Feb 27, 2008 15:08
The weather at the Mansion is usually temperate, usually fairly even all year round, enough to be disconcerting: but every now and then it delights in out and out wildness, torrential rain, sleet, and insane winds, just to keep things interesting.
It is during such a midnight that he arrives, and won't be discovered before morning, at the very least. It's truly doubtful whether anyone will notice him right away in the light, or even for a while. Teenage boys do run to lean, but he's so skinny as to look underfed, drawn about the face, having lived off what can be scraped from the land at winter for at least two weeks--the camps having been broken down at least a week ago, and not much to eat before that. His horse is three days dead under him. He's bare-headed, bare-shouldered, wearing little more than the dirty tatters of a beautiful bright war tunic emblazoned with his father's colours; it and the sword at his waist are both so filthy and covered with mud as to be almost unrecognisable.
To add to his inconspicuousity, he's sleeping under a bench in the garden--having arrived at the Mansion late last night, in the middle of the store, and being unaware of it, and exhausted, so that he lay down under the first shelter he came to. Although he's wearing sturdy, albeit filthy, strong boots for marching and riding, his hands are turning white in the cold and his lips have a slight bluish colour to them.

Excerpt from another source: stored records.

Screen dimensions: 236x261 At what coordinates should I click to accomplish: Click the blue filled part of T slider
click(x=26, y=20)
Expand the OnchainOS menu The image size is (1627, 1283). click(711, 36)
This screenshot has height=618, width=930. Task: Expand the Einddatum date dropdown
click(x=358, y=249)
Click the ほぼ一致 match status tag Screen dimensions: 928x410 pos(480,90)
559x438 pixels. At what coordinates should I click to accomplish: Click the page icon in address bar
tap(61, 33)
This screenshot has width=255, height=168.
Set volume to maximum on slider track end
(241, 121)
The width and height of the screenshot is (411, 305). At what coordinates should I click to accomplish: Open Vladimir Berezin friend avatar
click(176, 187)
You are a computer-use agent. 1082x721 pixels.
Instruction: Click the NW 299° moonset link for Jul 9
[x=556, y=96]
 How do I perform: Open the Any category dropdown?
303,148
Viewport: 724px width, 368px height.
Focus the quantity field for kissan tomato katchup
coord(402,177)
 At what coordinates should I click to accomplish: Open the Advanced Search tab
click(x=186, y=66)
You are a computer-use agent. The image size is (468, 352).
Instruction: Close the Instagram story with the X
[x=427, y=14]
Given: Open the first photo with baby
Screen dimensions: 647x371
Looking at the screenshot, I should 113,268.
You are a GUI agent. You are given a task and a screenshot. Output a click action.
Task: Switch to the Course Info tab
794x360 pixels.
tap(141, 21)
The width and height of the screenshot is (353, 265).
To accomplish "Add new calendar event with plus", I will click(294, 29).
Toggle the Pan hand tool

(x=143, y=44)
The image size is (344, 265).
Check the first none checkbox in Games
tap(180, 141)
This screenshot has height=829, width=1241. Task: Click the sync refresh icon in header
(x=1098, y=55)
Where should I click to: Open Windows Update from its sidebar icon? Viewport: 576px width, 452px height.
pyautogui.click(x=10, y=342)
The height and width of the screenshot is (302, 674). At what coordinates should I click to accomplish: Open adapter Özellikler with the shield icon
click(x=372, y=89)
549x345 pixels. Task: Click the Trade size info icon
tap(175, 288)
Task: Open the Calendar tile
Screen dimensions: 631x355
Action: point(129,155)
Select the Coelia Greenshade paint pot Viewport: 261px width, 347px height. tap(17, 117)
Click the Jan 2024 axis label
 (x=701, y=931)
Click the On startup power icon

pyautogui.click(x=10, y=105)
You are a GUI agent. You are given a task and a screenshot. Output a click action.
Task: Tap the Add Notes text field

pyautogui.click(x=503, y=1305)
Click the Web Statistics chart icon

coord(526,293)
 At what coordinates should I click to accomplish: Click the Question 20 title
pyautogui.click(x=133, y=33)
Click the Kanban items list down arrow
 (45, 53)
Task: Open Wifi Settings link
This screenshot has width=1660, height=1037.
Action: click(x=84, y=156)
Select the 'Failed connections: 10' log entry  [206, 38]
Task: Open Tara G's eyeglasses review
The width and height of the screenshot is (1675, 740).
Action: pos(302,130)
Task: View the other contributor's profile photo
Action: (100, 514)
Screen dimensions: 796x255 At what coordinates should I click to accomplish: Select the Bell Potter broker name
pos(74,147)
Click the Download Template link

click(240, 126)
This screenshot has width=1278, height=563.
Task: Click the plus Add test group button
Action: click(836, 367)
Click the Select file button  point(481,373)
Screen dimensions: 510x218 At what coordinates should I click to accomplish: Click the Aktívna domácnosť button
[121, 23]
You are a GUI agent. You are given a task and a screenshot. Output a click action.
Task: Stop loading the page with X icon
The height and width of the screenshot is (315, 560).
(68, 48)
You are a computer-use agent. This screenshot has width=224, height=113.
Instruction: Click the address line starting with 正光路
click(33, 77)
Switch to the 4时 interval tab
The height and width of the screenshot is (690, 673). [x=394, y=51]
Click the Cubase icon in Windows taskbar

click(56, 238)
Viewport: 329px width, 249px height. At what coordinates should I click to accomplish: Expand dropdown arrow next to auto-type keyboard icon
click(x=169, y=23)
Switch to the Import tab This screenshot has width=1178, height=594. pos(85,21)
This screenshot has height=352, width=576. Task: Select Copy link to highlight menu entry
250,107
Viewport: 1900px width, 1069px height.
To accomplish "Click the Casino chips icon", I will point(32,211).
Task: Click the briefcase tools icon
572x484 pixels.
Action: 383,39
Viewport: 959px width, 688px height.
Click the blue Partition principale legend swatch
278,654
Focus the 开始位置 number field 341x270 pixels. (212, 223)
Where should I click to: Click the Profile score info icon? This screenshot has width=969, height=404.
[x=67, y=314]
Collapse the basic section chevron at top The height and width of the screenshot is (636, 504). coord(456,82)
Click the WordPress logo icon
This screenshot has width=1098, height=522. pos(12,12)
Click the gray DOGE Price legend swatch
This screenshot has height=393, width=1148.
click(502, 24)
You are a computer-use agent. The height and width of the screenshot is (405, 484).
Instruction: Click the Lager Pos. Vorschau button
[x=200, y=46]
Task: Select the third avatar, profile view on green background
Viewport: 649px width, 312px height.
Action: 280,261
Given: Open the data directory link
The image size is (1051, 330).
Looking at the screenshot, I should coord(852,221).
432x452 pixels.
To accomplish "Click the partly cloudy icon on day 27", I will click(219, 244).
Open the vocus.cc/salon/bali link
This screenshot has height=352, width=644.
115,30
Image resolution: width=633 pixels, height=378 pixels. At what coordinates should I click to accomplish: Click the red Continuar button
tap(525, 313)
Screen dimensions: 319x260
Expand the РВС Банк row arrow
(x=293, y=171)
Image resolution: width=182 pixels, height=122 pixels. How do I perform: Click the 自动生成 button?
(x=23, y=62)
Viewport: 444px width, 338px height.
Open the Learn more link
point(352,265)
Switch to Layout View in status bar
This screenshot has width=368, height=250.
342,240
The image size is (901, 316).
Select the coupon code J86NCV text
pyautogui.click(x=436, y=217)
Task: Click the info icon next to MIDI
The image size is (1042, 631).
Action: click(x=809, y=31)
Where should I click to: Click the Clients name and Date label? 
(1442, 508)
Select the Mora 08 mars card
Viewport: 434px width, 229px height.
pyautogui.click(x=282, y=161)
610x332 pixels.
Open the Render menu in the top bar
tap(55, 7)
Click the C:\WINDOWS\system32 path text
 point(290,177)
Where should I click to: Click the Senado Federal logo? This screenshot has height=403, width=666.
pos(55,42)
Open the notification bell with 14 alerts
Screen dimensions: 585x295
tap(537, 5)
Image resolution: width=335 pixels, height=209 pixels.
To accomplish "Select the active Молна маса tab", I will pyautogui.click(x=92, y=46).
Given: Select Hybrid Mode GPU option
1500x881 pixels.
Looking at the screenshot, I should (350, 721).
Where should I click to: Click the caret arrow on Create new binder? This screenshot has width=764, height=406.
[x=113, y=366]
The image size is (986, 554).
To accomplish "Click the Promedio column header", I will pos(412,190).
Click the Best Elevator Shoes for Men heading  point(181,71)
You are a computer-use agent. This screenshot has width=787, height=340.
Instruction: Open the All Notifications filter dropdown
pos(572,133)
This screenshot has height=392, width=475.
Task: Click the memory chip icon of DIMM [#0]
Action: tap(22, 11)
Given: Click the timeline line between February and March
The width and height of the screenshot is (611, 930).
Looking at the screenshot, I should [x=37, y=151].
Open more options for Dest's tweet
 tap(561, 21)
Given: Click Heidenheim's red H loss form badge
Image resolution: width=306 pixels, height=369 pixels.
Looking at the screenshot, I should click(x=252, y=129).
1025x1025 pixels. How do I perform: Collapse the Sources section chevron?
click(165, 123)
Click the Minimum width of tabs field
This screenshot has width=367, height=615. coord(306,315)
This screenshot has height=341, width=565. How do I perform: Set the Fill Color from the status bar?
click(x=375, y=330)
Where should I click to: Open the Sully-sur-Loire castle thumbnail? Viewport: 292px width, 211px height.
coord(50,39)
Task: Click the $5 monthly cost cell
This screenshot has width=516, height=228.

He's got no purpose without his father, no identity without his brother. He can be as clumsy as his uncle Gaheris, as dense as his uncle Gareth, and when he smiles it's as warm and fine and handsome as his uncle Gawain--but he almost never smiles. There's no reason. Most of all, though, he looks like his father, small, dark, sharp, with his father's thick black hair. His face and arms are pale-skinned, and covered with small cuts, all superficial and a week old, though they hurt like stings. There's a larger cut on his palm, but not so big as to be dangerous, just a long thin slice made by a knife or spear-tip.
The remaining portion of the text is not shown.